## MATERIAL TO PROCESS
*** Begin section ***

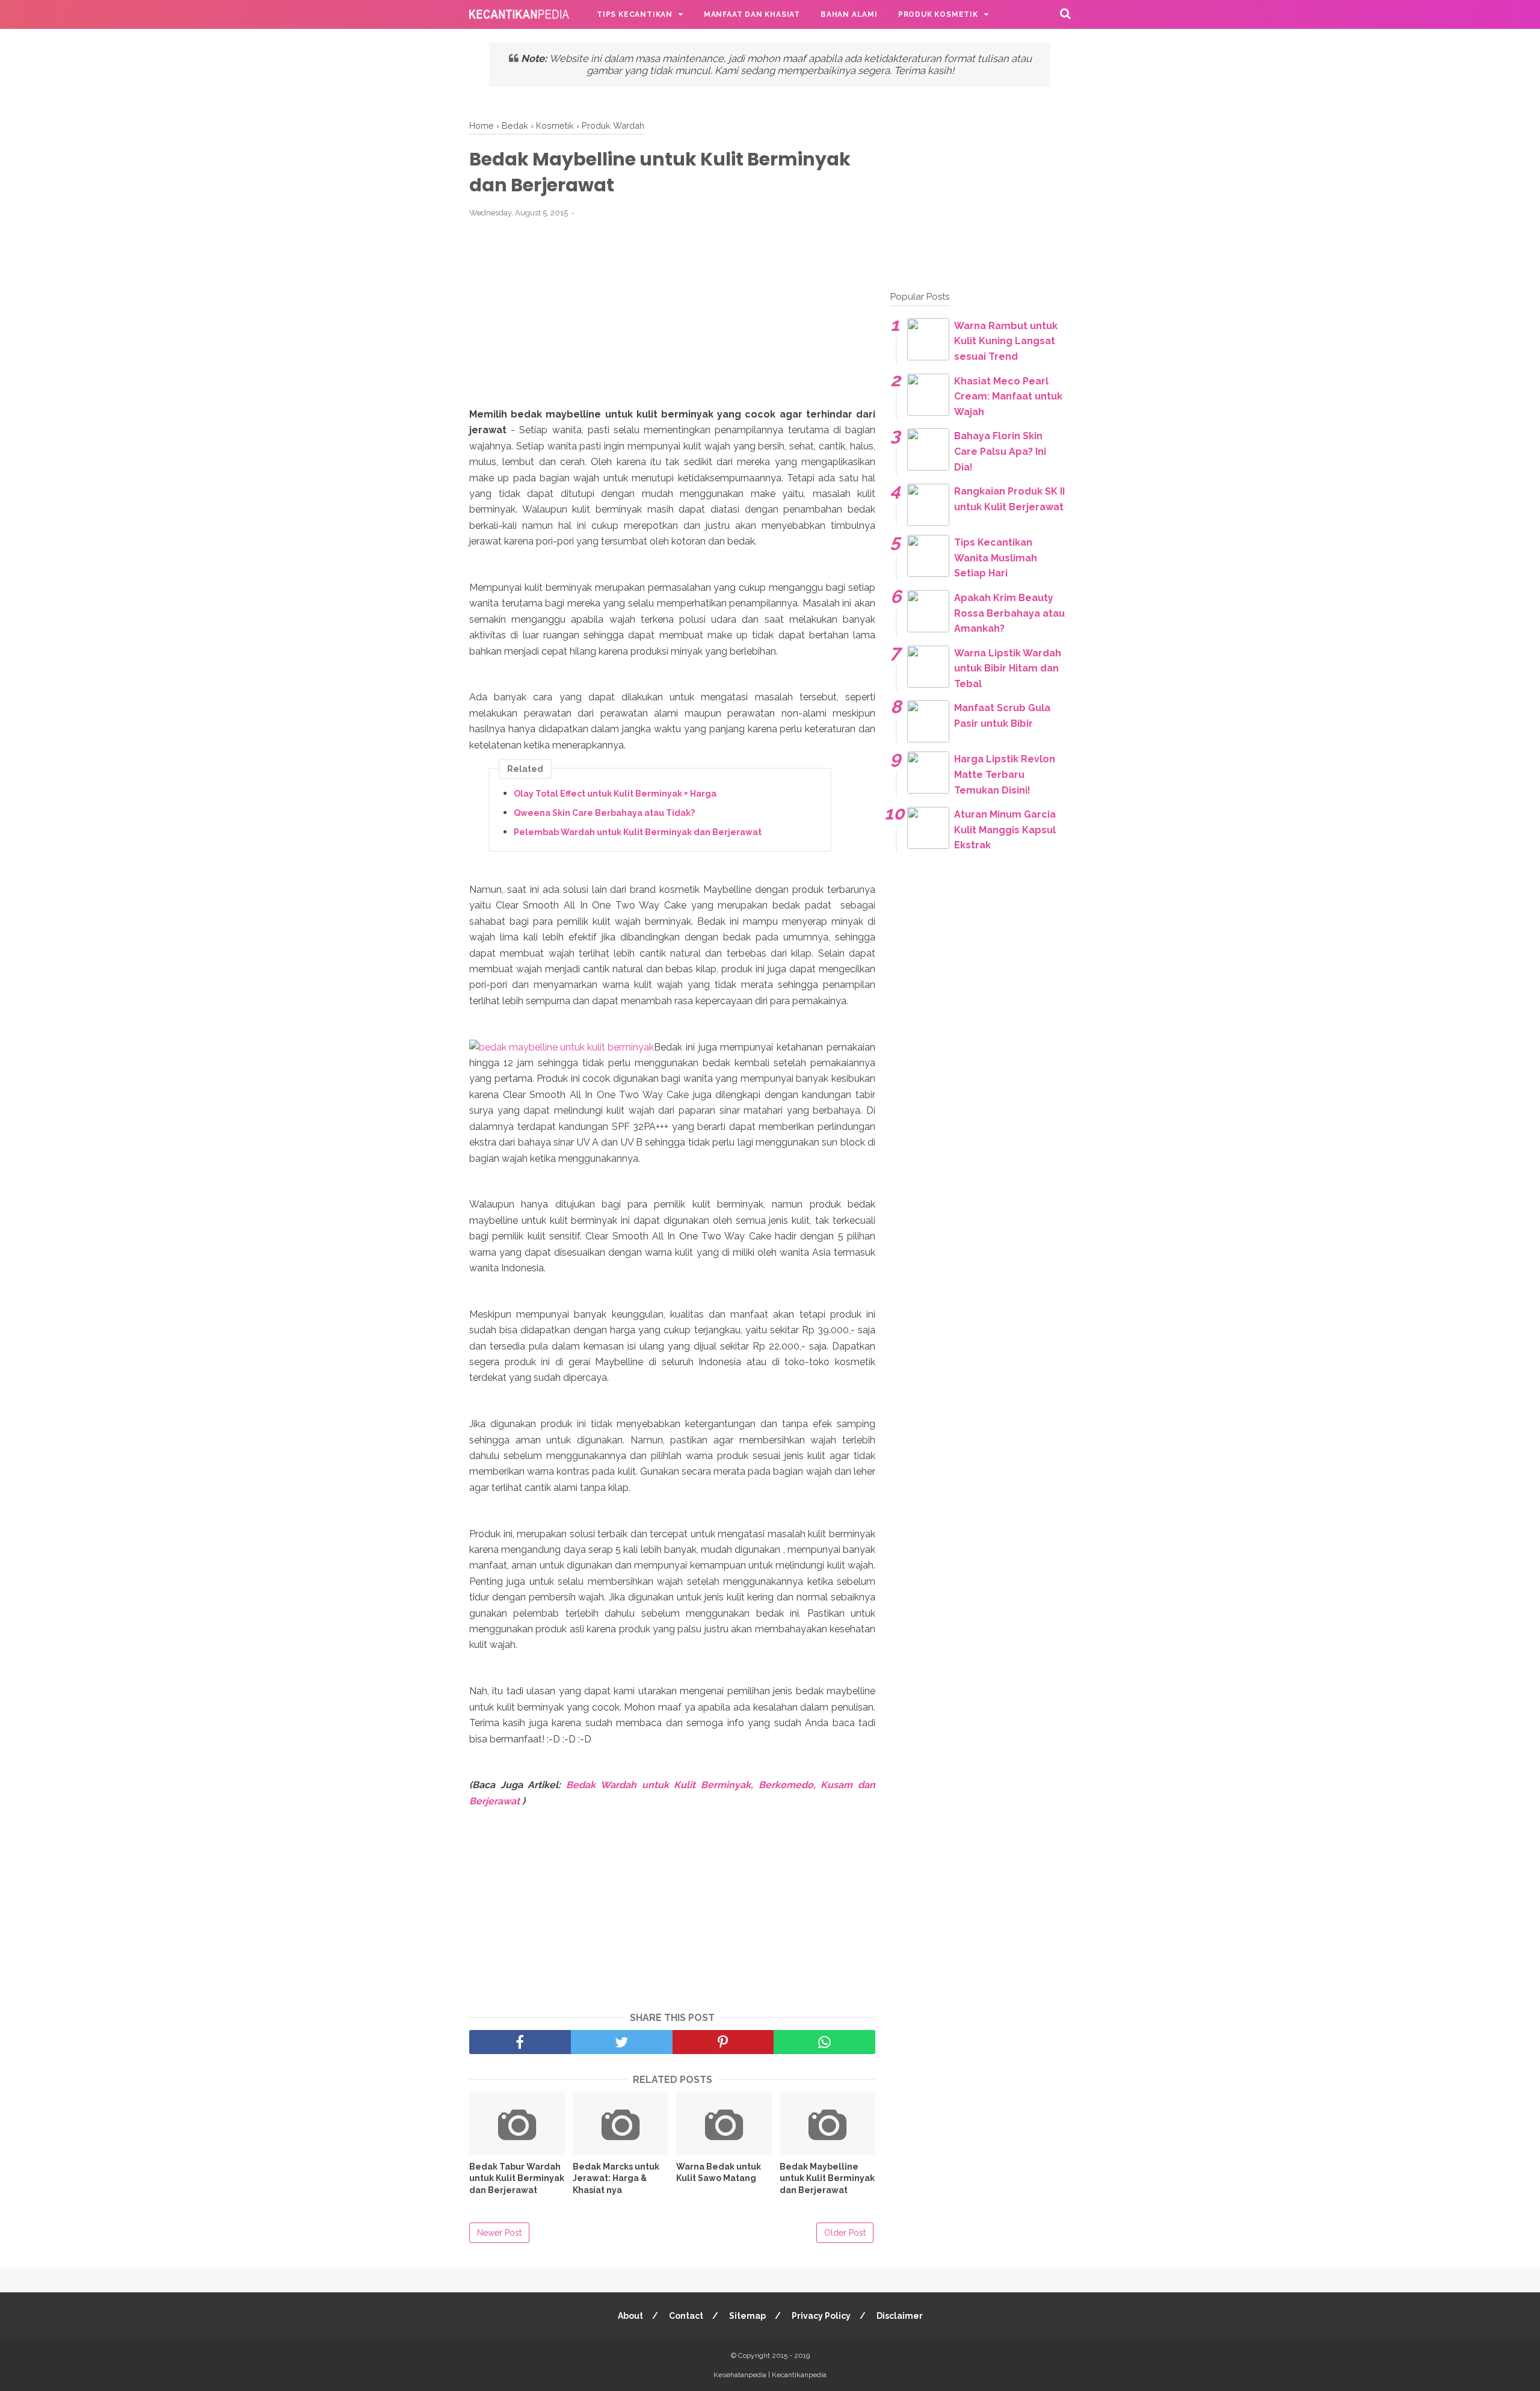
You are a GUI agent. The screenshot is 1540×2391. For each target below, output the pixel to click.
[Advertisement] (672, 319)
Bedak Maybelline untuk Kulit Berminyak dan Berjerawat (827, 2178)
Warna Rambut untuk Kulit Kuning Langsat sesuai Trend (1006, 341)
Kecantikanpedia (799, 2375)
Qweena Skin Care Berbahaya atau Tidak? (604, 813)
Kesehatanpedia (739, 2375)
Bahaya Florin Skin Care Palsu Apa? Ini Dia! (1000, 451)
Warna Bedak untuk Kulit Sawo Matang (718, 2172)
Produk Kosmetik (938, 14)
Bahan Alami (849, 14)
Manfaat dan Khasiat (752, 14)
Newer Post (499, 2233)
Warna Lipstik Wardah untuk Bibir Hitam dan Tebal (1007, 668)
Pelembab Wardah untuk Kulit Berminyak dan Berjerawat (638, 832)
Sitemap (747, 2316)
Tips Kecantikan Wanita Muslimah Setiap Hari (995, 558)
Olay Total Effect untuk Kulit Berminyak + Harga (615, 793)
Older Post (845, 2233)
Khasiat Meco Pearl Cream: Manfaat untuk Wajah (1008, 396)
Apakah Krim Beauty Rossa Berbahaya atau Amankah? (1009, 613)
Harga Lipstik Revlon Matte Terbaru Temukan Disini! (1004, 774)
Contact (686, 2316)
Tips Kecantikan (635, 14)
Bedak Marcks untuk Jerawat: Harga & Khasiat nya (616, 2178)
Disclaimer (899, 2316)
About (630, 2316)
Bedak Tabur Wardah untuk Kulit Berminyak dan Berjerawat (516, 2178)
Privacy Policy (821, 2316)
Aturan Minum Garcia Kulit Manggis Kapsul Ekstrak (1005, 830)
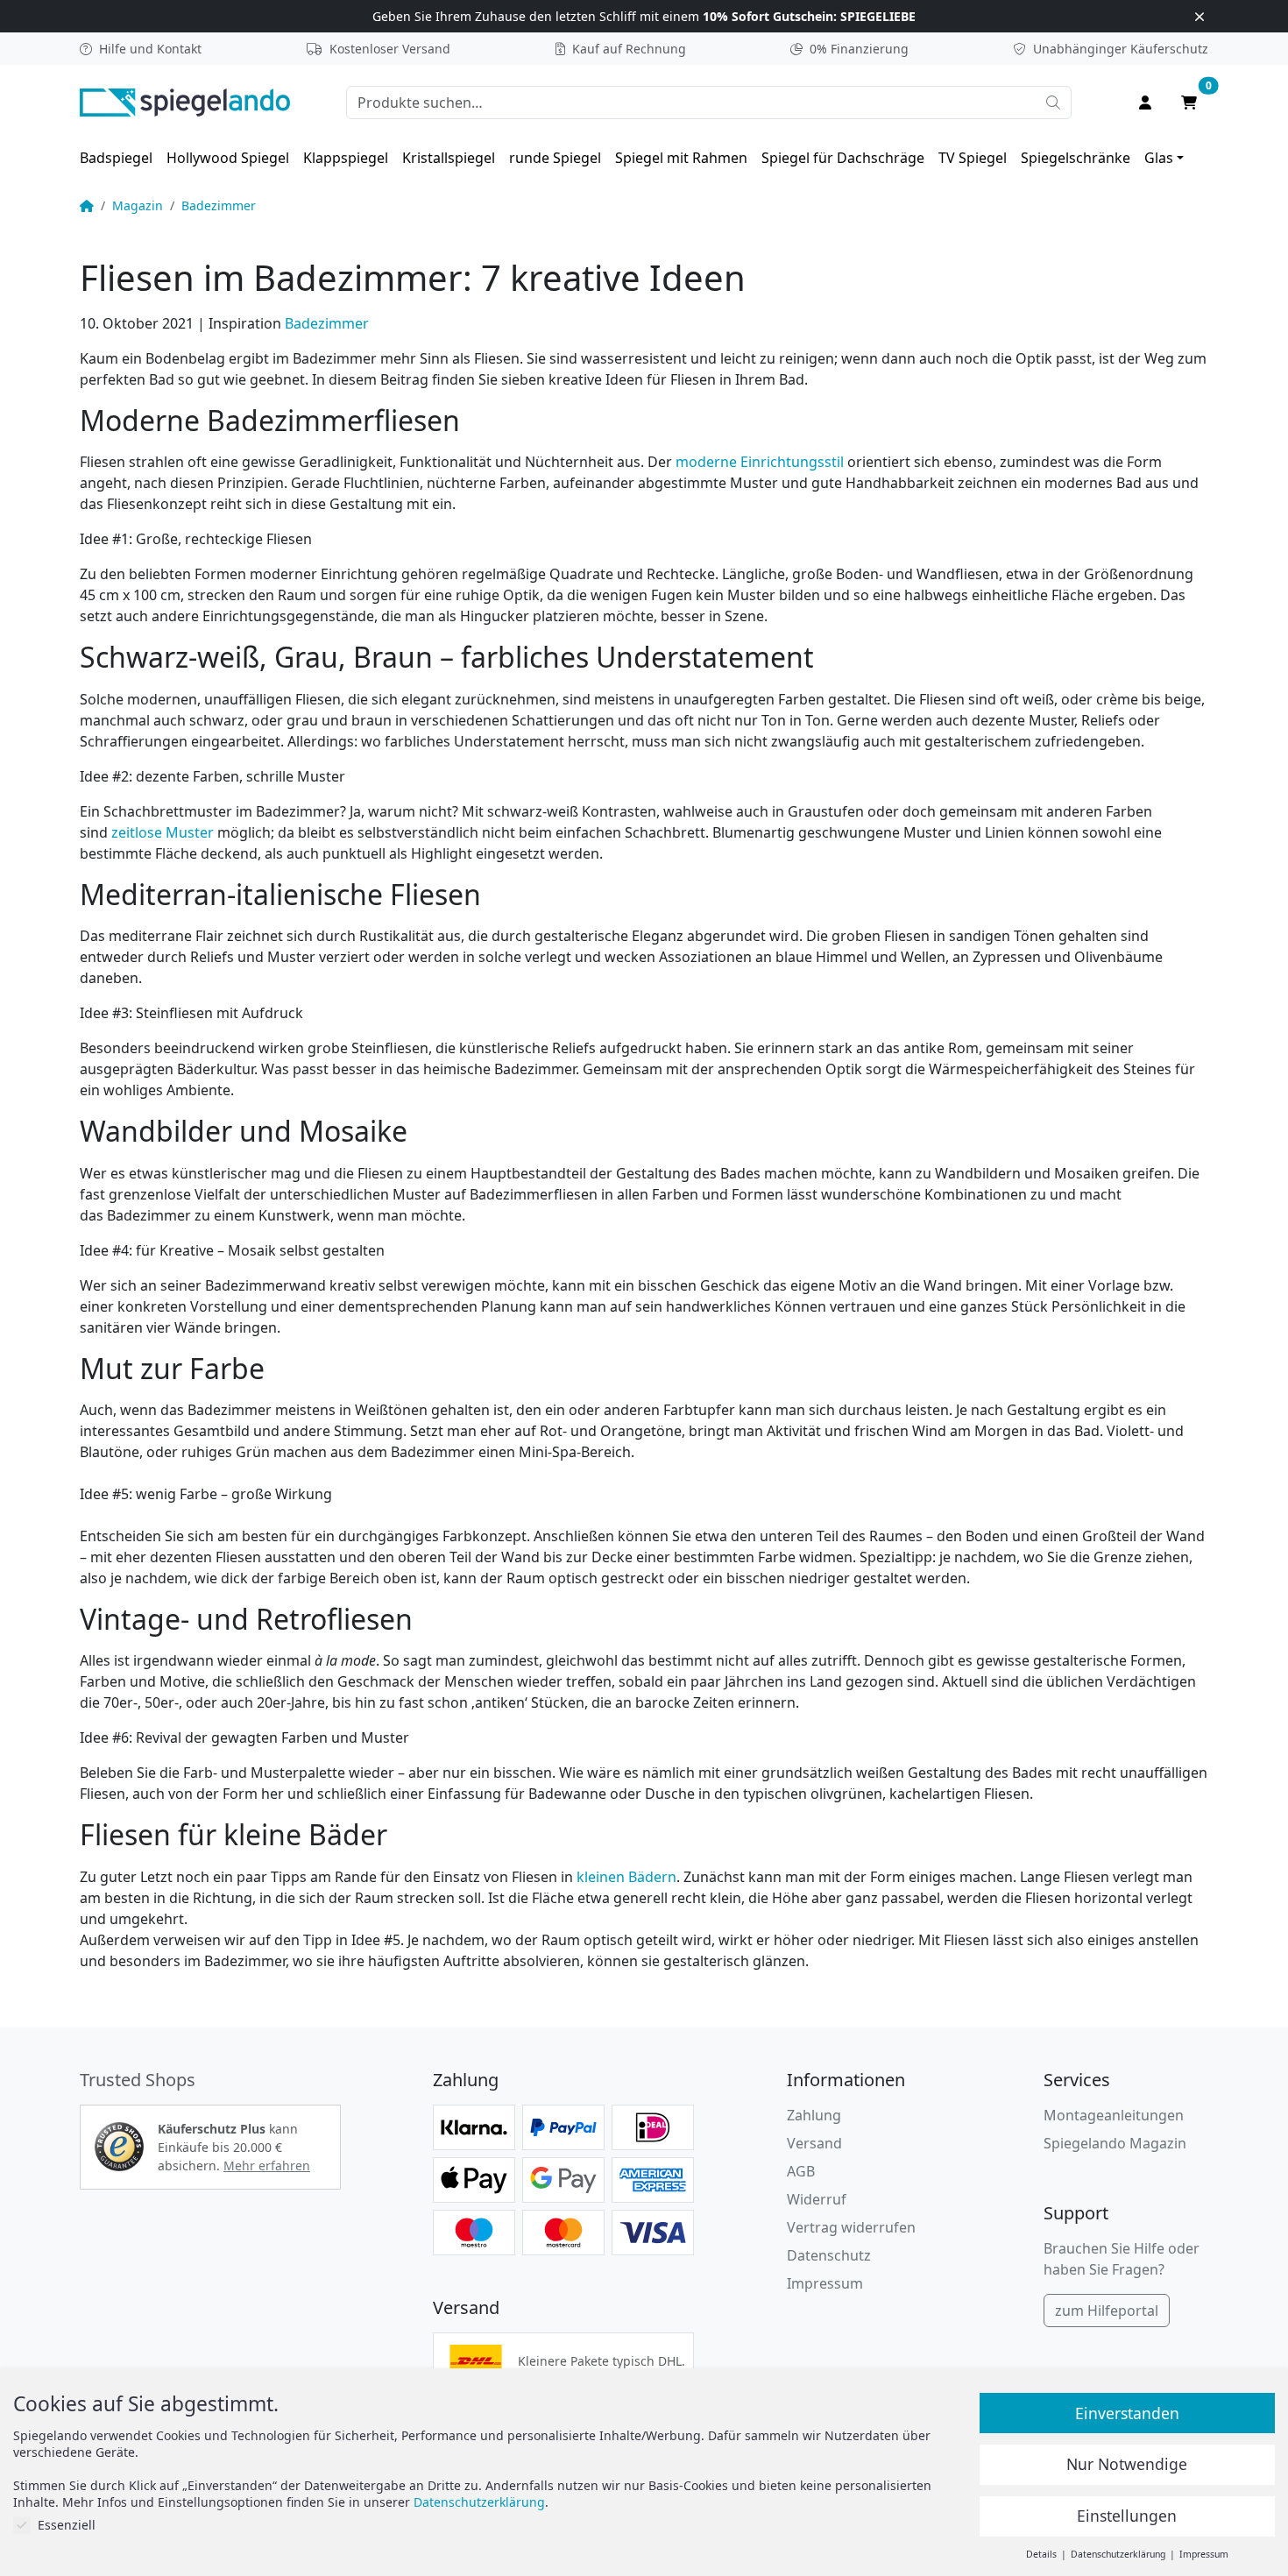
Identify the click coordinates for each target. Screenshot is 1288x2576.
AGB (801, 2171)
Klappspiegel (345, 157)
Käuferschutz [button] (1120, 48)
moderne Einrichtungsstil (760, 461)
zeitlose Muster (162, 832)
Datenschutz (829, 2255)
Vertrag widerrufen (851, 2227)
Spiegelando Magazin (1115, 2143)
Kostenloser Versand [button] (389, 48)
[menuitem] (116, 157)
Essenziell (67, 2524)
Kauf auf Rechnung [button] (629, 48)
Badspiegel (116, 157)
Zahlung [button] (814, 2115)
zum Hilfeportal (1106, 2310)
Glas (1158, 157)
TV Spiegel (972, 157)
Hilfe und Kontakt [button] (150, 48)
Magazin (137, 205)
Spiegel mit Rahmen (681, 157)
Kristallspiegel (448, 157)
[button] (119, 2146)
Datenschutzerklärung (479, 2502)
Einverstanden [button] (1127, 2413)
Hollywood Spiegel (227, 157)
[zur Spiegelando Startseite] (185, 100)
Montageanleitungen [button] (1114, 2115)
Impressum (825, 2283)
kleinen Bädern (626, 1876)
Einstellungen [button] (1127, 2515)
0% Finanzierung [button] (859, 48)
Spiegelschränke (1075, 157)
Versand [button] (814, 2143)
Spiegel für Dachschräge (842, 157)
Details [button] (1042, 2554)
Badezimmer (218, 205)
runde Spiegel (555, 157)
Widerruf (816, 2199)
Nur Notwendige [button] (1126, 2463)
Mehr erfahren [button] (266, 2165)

*** End section ***

Apart from the pictures, every line of the material above is to be returned word for word.

## EXERCISE ANSWER
You are a GUI agent. The screenshot is 1540×2391. For each target below, output the pixel to click.
[Advertisement] (672, 319)
Bedak Maybelline untuk Kulit Berminyak dan Berjerawat (827, 2178)
Warna Rambut untuk Kulit Kuning Langsat sesuai Trend (1006, 341)
Kecantikanpedia (799, 2375)
Qweena Skin Care Berbahaya atau Tidak? (604, 813)
Kesehatanpedia (739, 2375)
Bahaya Florin Skin Care Palsu Apa? Ini Dia! (1000, 451)
Warna Bedak untuk Kulit Sawo Matang (718, 2172)
Produk Kosmetik (938, 14)
Bahan Alami (849, 14)
Manfaat dan Khasiat (752, 14)
Newer Post (499, 2233)
Warna Lipstik Wardah untuk Bibir Hitam dan Tebal (1007, 668)
Pelembab Wardah untuk Kulit Berminyak dan Berjerawat (638, 832)
Sitemap (747, 2316)
Tips Kecantikan Wanita Muslimah Setiap Hari (995, 558)
Olay Total Effect untuk Kulit Berminyak + Harga (615, 793)
Older Post (845, 2233)
Khasiat Meco Pearl Cream: Manfaat untuk Wajah (1008, 396)
Apakah Krim Beauty Rossa Berbahaya atau Amankah? (1009, 613)
Harga Lipstik Revlon Matte Terbaru Temukan Disini! (1004, 774)
Contact (686, 2316)
Tips Kecantikan (635, 14)
Bedak Marcks untuk Jerawat: Harga & Khasiat nya (616, 2178)
Disclaimer (899, 2316)
About (630, 2316)
Bedak Tabur Wardah untuk Kulit Berminyak dan Berjerawat (516, 2178)
Privacy Policy (821, 2316)
Aturan Minum Garcia Kulit Manggis Kapsul Ekstrak (1005, 830)
Identify the click coordinates for each target. Screenshot is 1288x2576.
AGB (801, 2171)
Klappspiegel (345, 157)
Käuferschutz [button] (1120, 48)
moderne Einrichtungsstil (760, 461)
zeitlose Muster (162, 832)
Datenschutz (829, 2255)
Vertrag widerrufen (851, 2227)
Spiegelando Magazin (1115, 2143)
Kostenloser Versand [button] (389, 48)
[menuitem] (116, 157)
Essenziell (67, 2524)
Kauf auf Rechnung [button] (629, 48)
Badspiegel (116, 157)
Zahlung [button] (814, 2115)
zum Hilfeportal (1106, 2310)
Glas (1158, 157)
TV Spiegel (972, 157)
Hilfe und Kontakt [button] (150, 48)
Magazin (137, 205)
Spiegel mit Rahmen (681, 157)
Kristallspiegel (448, 157)
[button] (119, 2146)
Datenschutzerklärung (479, 2502)
Einverstanden [button] (1127, 2413)
Hollywood Spiegel (227, 157)
[zur Spiegelando Startseite] (185, 100)
Montageanleitungen [button] (1114, 2115)
Impressum (825, 2283)
kleinen Bädern (626, 1876)
Einstellungen [button] (1127, 2515)
0% Finanzierung [button] (859, 48)
Spiegelschränke (1075, 157)
Versand [button] (814, 2143)
Spiegel für Dachschräge (842, 157)
Details [button] (1042, 2554)
Badezimmer (218, 205)
runde Spiegel (555, 157)
Widerruf (816, 2199)
Nur Notwendige [button] (1126, 2463)
Mehr erfahren [button] (266, 2165)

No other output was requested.